Exercise goal
Which lines in the data below contain the string "screenshot"? Pull out each of those lines in full.
--- BEGIN Provided data ---
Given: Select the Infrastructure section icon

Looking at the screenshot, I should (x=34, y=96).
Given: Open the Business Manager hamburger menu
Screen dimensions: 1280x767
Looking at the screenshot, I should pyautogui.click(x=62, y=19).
--- END Provided data ---
--- BEGIN Provided data ---
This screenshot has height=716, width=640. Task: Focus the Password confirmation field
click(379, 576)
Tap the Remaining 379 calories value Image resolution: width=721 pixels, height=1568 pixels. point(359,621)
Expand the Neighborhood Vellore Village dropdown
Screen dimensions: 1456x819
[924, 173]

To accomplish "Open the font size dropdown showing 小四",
--- END Provided data ---
Expected output
Looking at the screenshot, I should (x=34, y=96).
Looking at the screenshot, I should pyautogui.click(x=62, y=19).
This screenshot has height=716, width=640. Task: Focus the Password confirmation field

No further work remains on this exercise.